Illya shook his head and slid behind the wheel of the car, warming the engine while Paul locked the case in the trunk. The car creaked as Paul settled into the passenger seat.
“Home, James,” Paul said, rather inexplicably. The smirk on his face, however, was all too easy to read.
Illya made a right turn that took them away from the worst of the traffic, engaging in silent debate. It seemed wrong to encourage Paul, but on the other hand, the man had been through two very hard weeks. He let a note of surprise creep into his voice. “You ordered a taxi?”
“Too right.” Paul snickered like a man who’s suppressed mirth a very long time. “Can’t leave New York’s Finest to wander the streets, all unprotected.”
“I suppose not,” Illya agreed, admitting secretly it had been a nice touch.

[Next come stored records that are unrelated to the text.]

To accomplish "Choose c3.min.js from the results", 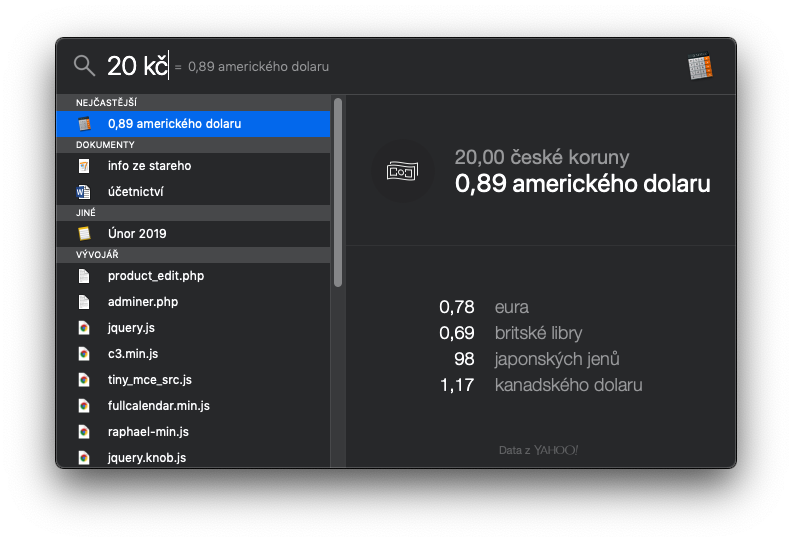I will 133,354.
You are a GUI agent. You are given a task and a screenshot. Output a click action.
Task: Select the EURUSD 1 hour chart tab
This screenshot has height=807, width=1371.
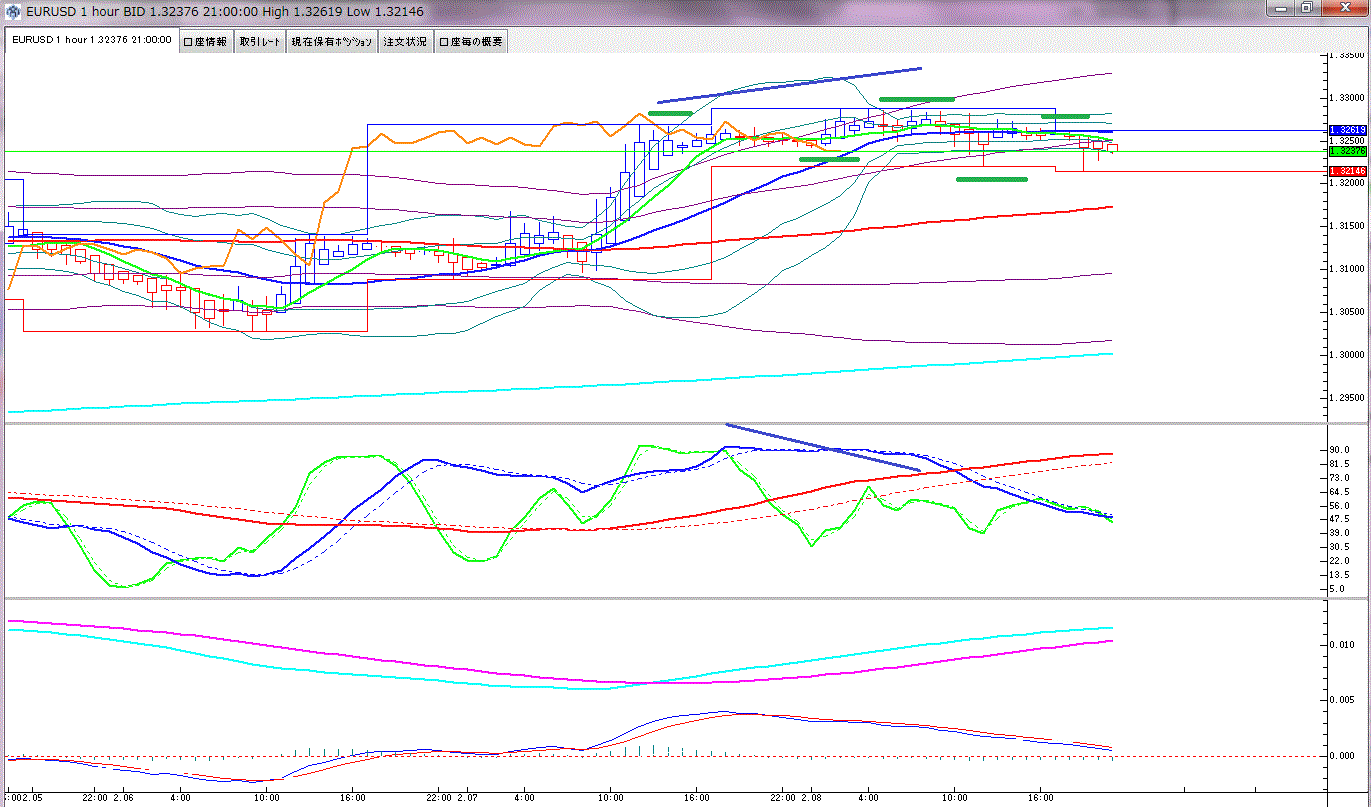(92, 41)
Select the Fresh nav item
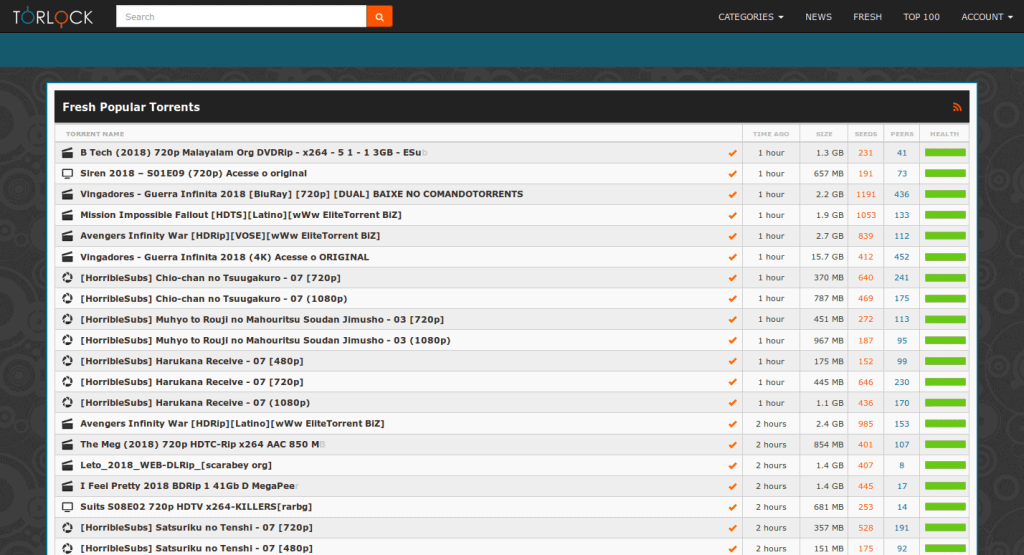Image resolution: width=1024 pixels, height=555 pixels. 867,17
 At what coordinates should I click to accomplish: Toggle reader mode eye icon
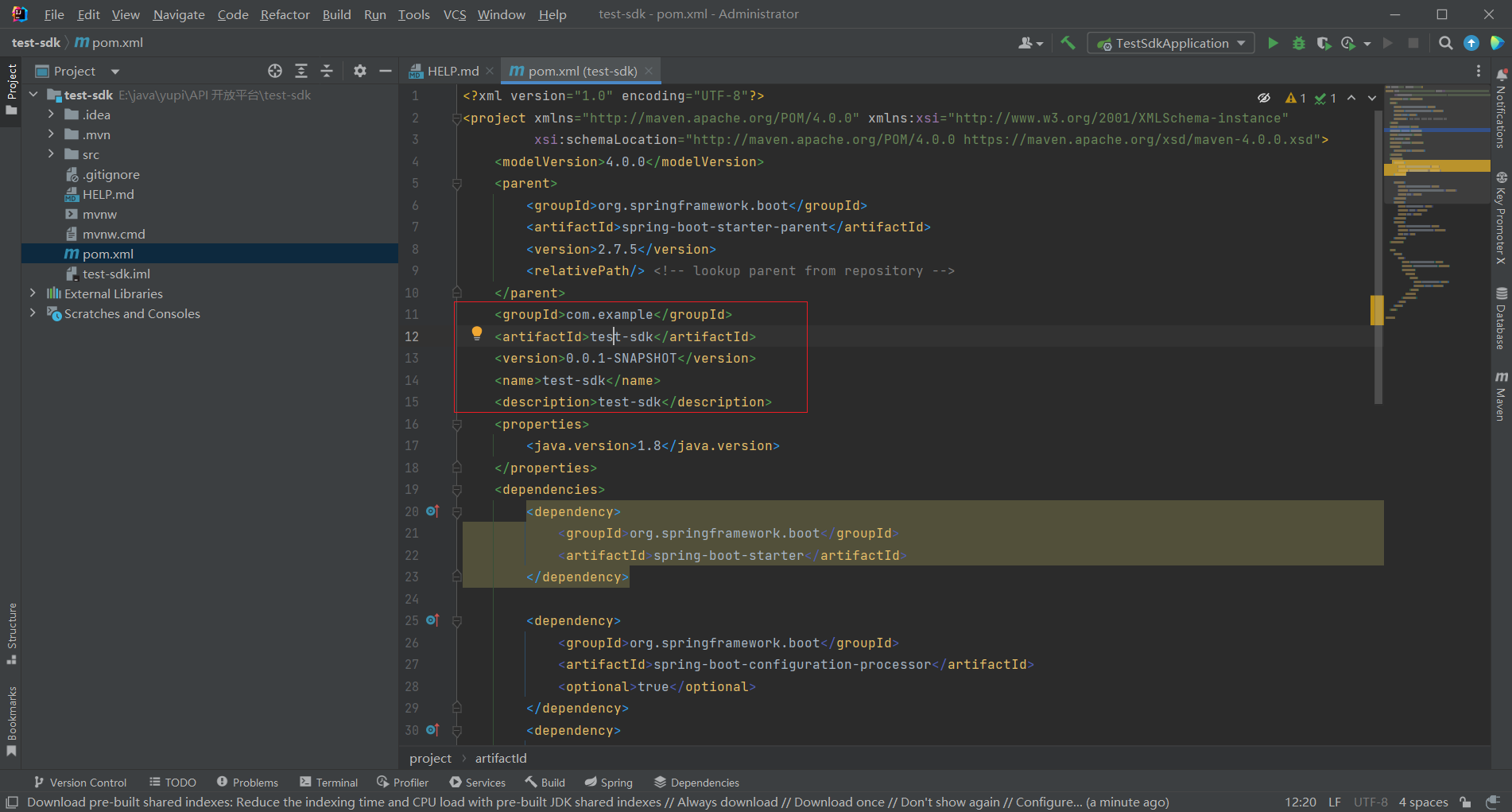pyautogui.click(x=1263, y=98)
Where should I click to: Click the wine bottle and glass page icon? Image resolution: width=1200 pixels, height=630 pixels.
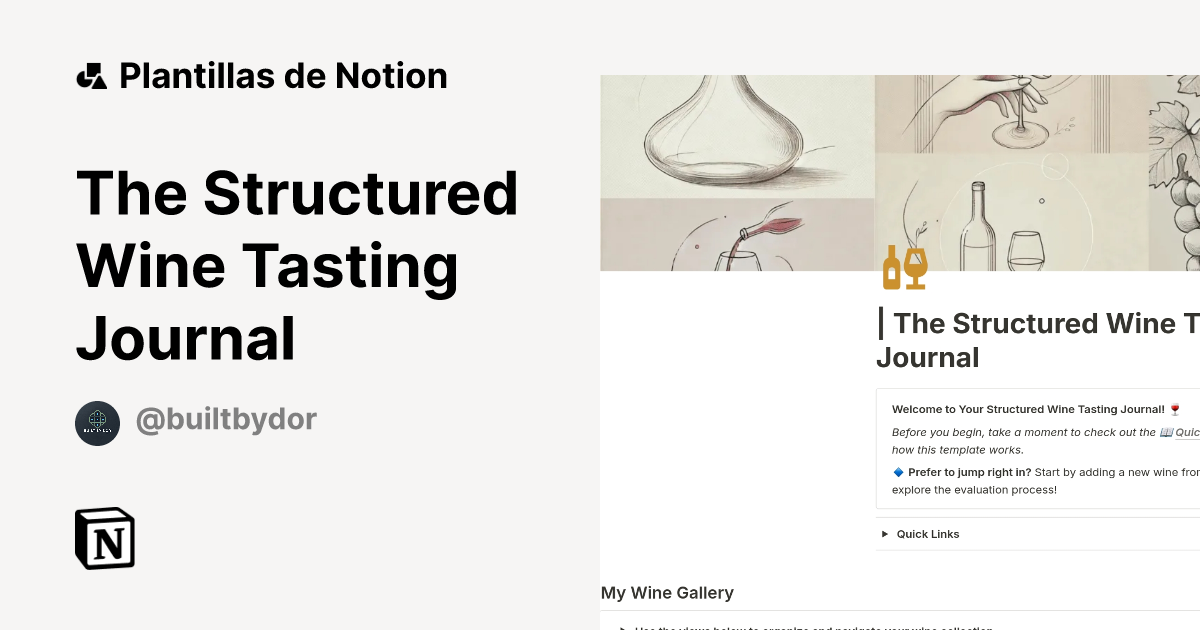tap(904, 267)
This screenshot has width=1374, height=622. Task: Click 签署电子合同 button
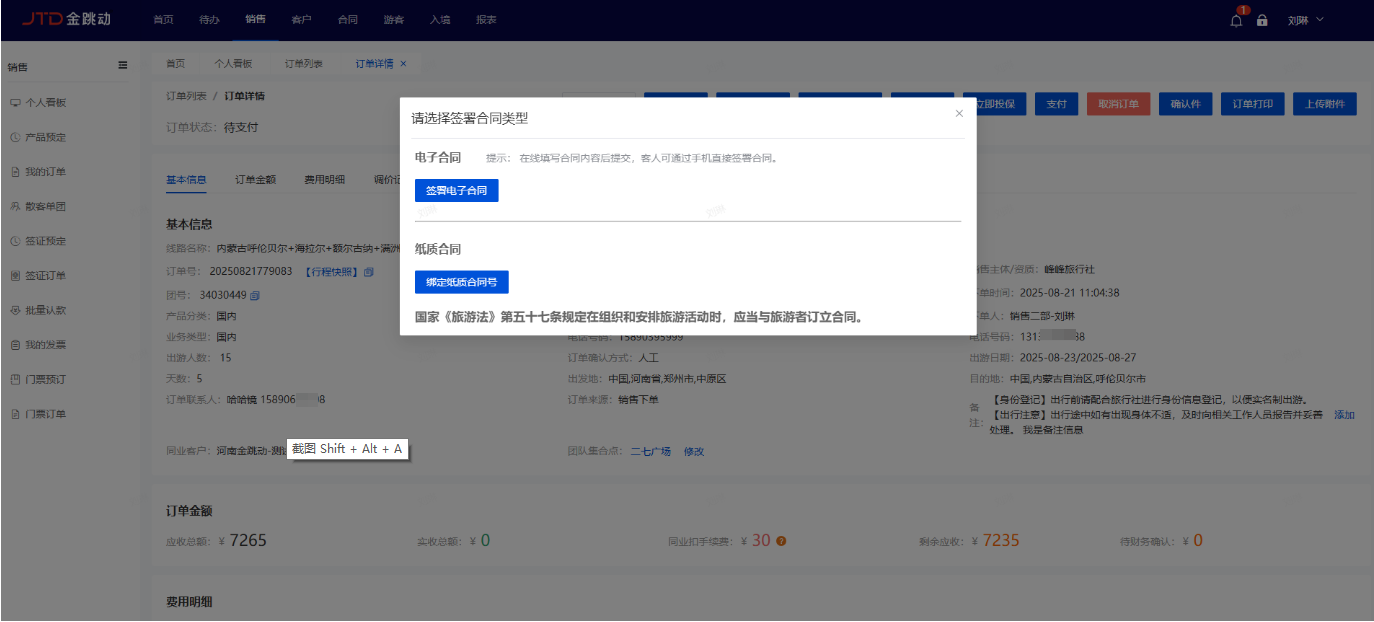pos(456,190)
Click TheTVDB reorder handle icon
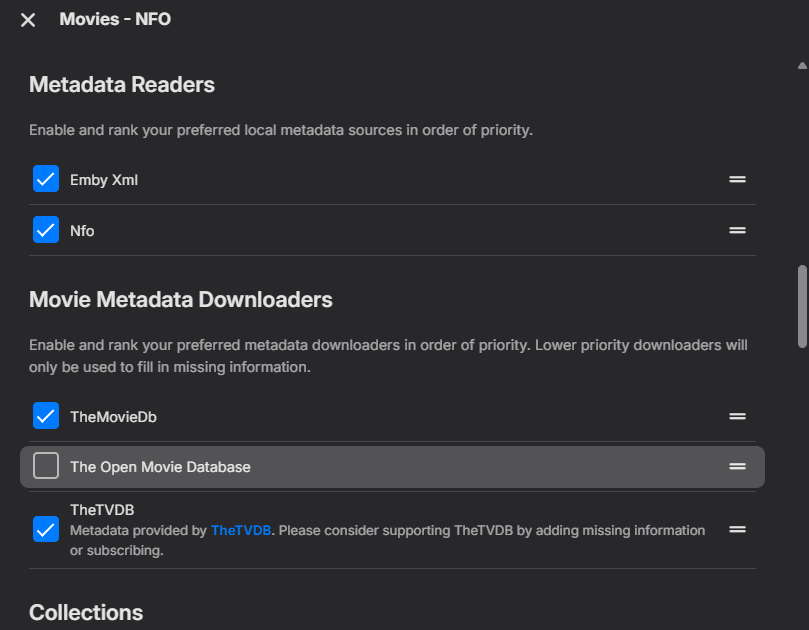This screenshot has width=809, height=630. coord(737,530)
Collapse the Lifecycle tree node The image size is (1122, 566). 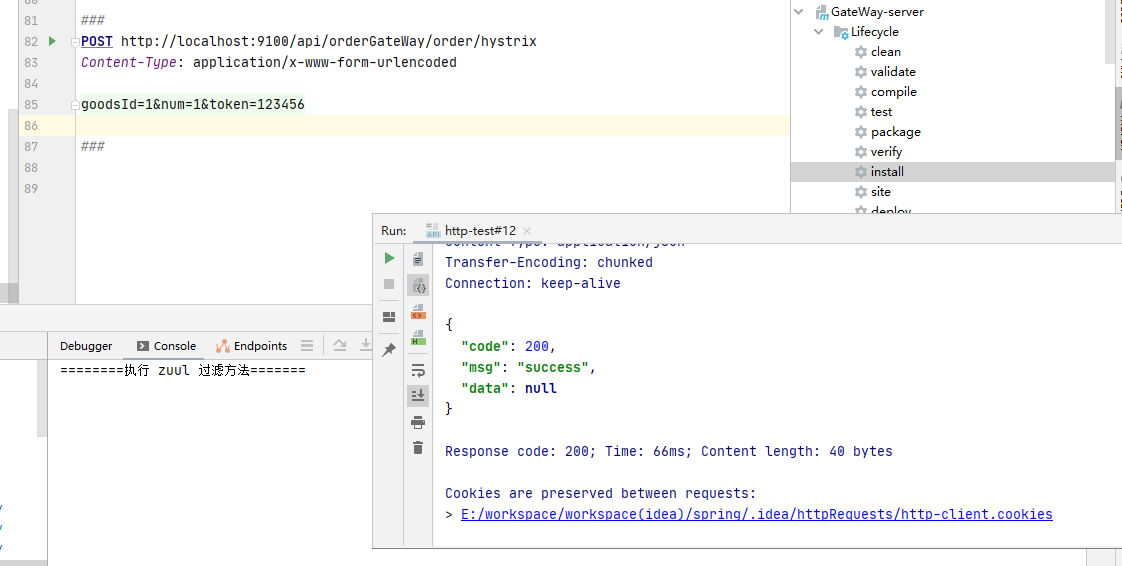pos(819,32)
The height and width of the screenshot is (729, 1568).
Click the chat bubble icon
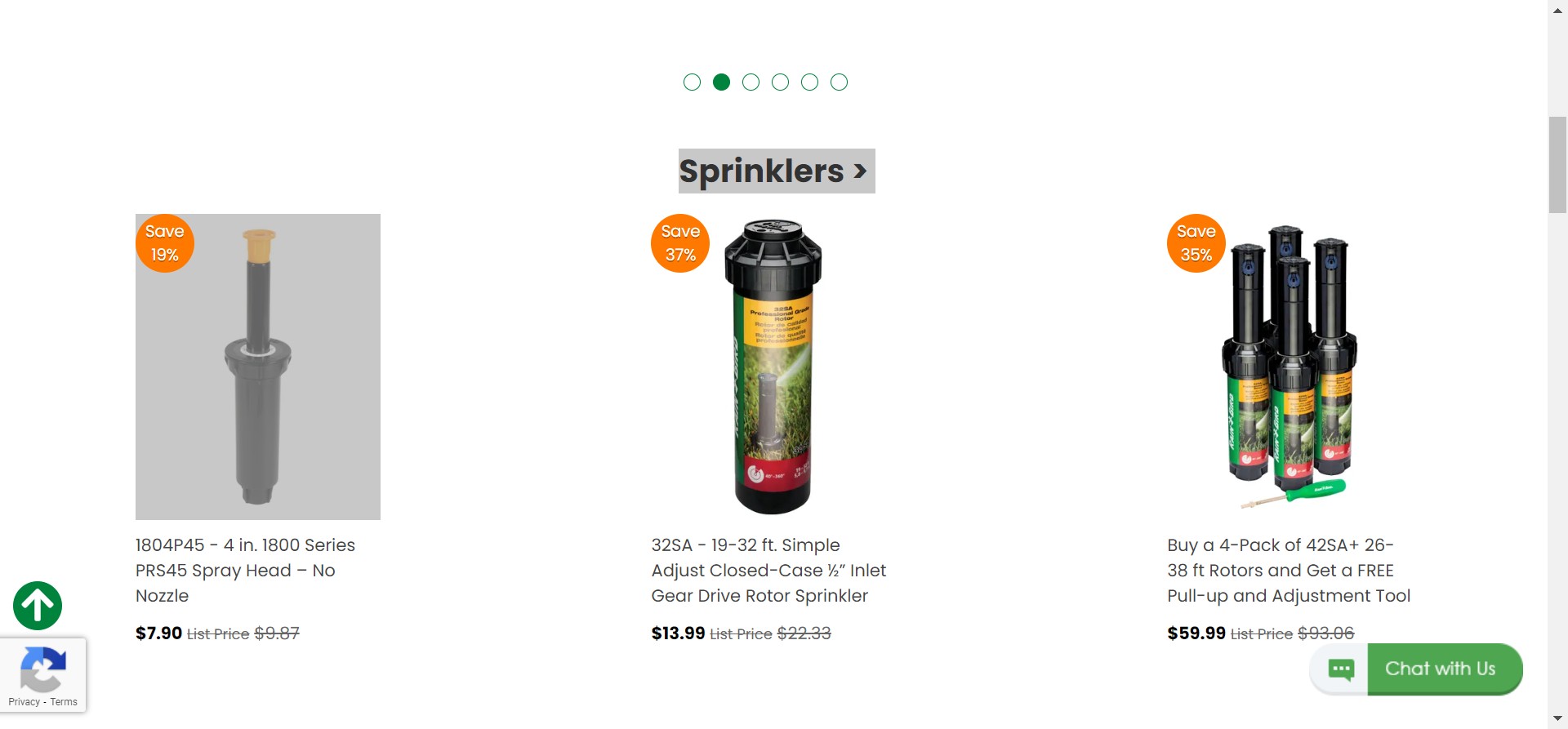[1341, 669]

“Innocent creatures, policemen.” Paul wasn’t done. “They might get lost, or hit by a car.”
“Or even,” Illya’s mouth quirked up, “picked up by Thrush.”
“Worse yet, by U.N.C.L.E. Where they’d be exposed to a worse fate than being dangled from a pipe while you shoot through their ropes.”
Illya sighed and prepared for a dose of Paul’s wit.
“You might invite them home and cook them a dinner.”